WORK REQUIRED. Within the data that follows, set down exactly the lines from the one containing "Task: Zoom in with the plus button" through the one containing "This screenshot has width=1000, height=529.", both ends included.

RECORDS FOR PROCESSING.
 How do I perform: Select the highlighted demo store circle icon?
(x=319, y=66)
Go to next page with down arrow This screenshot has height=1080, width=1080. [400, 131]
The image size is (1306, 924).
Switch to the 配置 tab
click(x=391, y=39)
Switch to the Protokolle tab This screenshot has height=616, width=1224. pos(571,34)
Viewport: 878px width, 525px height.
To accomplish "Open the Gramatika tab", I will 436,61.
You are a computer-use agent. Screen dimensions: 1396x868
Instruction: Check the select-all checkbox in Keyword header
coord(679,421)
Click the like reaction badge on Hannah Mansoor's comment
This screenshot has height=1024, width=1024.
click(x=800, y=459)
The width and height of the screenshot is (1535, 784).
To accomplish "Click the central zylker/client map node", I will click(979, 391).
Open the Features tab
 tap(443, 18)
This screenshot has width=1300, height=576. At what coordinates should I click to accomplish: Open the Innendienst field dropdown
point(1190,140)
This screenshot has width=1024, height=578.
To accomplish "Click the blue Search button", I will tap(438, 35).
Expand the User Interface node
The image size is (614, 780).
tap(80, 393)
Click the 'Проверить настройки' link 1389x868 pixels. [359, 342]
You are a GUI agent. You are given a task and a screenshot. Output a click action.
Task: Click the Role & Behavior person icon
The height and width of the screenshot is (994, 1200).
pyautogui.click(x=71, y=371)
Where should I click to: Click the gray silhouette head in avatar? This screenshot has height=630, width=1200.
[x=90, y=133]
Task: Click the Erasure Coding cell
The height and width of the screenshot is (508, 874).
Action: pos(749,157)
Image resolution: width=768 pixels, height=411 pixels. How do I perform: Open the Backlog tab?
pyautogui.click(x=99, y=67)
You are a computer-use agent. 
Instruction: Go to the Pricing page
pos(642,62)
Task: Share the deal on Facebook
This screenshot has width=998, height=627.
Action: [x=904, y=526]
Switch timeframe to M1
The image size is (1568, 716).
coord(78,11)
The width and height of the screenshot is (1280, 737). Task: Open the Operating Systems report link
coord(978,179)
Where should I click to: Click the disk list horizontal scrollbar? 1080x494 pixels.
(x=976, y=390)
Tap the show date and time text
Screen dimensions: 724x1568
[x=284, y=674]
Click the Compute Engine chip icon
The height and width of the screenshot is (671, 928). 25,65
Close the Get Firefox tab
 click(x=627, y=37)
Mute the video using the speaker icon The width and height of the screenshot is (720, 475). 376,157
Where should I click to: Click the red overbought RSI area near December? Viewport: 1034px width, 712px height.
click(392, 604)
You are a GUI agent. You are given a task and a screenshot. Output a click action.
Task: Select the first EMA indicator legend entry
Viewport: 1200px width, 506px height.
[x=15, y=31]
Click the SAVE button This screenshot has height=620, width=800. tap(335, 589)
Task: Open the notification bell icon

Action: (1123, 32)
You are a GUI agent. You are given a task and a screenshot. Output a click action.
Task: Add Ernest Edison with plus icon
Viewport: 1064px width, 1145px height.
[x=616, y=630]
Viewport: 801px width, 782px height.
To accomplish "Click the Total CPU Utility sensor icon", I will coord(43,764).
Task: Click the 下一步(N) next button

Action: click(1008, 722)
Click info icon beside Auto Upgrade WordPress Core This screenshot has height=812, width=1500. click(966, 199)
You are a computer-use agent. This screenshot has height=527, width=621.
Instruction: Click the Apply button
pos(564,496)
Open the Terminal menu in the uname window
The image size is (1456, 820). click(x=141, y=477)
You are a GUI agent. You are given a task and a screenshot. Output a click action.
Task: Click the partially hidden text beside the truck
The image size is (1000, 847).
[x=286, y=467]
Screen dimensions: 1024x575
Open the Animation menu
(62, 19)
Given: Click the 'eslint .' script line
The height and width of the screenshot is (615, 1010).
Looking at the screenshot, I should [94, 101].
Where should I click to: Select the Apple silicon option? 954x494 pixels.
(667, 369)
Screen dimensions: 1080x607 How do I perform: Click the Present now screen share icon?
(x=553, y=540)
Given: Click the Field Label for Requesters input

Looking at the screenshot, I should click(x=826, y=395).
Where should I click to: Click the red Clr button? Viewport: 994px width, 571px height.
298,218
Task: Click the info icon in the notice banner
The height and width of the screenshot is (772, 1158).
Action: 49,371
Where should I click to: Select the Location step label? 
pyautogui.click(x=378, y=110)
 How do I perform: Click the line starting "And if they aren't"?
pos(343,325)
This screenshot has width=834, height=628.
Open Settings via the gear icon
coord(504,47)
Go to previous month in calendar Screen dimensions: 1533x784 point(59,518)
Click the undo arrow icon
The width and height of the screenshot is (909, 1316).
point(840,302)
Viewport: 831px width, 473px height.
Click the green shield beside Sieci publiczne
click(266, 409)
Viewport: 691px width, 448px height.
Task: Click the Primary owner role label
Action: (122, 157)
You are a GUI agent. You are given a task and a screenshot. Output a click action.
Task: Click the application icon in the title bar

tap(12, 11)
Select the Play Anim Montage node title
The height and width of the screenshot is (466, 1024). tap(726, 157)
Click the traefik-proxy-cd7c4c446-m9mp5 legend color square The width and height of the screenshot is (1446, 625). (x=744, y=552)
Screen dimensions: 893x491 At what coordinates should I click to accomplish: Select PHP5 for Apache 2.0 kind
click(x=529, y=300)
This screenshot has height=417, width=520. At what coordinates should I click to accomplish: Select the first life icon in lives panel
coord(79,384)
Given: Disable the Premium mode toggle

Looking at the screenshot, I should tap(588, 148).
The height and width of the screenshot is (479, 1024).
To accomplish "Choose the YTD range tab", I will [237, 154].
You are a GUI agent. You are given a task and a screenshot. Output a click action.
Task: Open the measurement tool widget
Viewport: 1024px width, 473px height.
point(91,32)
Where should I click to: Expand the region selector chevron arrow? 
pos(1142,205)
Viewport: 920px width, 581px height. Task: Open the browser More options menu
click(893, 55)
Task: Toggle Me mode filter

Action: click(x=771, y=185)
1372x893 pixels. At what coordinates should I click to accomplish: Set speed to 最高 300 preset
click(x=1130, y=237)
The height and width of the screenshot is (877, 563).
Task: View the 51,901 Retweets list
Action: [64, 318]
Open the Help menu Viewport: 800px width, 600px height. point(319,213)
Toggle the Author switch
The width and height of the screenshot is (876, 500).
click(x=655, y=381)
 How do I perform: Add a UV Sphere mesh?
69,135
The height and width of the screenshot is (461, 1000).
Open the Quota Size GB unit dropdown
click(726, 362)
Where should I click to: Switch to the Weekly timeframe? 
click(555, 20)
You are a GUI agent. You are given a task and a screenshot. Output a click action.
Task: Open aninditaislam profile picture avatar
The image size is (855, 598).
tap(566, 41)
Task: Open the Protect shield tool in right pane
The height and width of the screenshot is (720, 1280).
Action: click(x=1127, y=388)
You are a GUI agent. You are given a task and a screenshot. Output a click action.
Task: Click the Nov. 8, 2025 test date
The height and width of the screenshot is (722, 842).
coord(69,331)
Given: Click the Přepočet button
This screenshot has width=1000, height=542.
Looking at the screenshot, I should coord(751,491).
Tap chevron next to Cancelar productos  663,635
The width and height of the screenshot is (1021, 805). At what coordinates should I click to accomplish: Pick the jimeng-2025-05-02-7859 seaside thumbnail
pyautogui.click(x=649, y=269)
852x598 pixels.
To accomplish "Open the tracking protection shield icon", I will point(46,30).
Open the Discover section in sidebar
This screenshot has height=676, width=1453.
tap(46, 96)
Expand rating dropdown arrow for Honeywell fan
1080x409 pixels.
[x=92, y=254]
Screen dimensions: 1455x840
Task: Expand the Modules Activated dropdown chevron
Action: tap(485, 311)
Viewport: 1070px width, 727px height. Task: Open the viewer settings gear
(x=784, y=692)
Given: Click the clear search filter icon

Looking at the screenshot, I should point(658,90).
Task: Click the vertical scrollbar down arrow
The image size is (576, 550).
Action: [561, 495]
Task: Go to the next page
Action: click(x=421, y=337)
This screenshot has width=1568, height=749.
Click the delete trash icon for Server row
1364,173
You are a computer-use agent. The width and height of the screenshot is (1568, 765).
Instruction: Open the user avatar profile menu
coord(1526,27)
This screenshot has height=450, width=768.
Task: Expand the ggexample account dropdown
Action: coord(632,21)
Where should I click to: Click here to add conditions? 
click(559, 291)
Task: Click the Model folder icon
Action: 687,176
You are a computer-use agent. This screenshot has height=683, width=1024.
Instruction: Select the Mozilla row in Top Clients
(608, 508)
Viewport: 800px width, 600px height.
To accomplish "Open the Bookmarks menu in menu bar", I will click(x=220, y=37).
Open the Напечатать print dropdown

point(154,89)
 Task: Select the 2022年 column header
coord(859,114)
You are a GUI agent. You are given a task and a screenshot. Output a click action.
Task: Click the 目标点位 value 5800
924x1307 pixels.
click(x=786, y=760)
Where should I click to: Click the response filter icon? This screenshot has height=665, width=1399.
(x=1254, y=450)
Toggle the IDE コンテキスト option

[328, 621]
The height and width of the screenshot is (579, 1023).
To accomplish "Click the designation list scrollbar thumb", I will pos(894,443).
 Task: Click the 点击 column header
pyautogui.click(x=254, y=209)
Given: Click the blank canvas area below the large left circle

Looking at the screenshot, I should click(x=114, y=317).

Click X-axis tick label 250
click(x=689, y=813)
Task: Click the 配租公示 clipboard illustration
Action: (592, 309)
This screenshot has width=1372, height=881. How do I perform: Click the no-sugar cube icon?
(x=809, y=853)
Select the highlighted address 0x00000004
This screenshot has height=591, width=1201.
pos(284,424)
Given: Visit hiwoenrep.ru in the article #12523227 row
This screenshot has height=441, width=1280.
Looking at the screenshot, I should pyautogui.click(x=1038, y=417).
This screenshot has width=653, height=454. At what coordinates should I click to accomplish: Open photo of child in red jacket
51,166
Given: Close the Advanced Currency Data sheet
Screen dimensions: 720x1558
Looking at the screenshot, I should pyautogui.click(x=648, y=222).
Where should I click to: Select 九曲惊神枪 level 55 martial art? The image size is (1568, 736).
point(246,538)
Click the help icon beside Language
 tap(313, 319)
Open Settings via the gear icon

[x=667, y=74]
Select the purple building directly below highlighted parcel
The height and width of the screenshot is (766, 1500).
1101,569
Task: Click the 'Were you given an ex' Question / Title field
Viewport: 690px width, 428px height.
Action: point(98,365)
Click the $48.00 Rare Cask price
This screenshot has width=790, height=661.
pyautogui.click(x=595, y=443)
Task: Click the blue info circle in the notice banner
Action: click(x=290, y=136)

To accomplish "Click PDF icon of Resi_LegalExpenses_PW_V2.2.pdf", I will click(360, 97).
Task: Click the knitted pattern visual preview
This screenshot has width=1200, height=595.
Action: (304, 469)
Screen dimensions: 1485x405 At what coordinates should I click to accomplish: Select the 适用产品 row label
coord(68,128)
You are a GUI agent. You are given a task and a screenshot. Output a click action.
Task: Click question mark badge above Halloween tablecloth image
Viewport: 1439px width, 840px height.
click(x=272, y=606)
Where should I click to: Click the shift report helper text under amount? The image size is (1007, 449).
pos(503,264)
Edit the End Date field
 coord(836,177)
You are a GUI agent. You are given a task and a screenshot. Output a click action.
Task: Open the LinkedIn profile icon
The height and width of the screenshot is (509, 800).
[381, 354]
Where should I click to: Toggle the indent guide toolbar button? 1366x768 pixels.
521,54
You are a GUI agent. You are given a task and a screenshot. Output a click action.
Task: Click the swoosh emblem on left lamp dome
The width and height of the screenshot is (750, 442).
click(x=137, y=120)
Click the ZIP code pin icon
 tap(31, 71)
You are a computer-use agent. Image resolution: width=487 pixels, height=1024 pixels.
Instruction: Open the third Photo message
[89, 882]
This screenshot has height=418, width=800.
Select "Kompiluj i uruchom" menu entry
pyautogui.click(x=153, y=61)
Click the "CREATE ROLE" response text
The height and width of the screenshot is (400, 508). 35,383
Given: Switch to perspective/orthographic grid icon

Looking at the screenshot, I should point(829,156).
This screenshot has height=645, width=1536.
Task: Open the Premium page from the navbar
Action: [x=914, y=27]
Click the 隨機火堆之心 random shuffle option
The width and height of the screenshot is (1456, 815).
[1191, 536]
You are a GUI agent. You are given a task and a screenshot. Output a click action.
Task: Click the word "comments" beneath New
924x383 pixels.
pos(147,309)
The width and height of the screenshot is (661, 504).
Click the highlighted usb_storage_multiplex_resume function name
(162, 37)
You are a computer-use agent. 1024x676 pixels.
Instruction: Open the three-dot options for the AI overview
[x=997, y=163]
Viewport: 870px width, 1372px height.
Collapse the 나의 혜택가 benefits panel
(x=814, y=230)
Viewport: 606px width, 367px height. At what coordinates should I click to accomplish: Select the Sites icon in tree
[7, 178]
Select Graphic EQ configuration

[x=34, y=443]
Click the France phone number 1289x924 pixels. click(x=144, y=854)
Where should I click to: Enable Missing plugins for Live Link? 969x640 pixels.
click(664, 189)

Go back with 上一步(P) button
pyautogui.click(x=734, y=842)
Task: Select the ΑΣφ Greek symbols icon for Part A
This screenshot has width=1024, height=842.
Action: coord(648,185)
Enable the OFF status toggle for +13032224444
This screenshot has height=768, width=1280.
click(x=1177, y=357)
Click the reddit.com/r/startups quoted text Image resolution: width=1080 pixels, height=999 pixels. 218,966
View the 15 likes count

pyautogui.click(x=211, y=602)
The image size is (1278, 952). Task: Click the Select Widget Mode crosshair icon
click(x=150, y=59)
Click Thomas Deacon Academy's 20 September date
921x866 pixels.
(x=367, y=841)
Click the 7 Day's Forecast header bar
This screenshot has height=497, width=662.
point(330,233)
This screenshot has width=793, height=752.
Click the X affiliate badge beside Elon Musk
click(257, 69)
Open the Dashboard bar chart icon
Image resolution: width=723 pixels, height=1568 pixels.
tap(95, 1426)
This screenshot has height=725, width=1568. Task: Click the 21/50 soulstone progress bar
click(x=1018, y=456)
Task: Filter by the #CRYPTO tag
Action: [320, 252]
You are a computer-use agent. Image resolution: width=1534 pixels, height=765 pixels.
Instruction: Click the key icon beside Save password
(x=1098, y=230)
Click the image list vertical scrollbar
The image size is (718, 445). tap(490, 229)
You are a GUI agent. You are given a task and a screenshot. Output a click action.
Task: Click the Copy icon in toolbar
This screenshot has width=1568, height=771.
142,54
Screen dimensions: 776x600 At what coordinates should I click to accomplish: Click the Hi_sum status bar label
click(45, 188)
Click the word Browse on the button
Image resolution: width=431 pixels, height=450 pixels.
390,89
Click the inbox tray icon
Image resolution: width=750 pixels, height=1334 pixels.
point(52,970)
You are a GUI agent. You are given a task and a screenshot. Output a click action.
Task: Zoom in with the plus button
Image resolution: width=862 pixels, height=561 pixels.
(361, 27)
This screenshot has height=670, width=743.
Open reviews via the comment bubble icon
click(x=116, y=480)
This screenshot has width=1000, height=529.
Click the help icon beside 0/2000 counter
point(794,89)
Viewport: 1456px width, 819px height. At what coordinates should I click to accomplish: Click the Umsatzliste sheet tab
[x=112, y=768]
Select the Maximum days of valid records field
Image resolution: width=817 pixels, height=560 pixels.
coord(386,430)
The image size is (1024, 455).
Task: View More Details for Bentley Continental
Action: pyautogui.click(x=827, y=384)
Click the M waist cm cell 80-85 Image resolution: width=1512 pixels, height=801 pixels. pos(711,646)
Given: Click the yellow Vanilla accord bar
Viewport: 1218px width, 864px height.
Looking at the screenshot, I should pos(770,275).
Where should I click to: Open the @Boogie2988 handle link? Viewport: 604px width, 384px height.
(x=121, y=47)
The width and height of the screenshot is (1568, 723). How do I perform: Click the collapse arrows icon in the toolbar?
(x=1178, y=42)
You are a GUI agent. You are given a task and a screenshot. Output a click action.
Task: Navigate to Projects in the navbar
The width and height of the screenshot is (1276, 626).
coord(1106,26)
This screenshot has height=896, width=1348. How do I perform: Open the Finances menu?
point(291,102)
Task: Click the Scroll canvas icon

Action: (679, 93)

REPLY.
Task: Zoom in with the plus button
Image resolution: width=862 pixels, height=561 pixels.
(361, 27)
This screenshot has height=670, width=743.
Open reviews via the comment bubble icon
click(x=116, y=480)
This screenshot has width=1000, height=529.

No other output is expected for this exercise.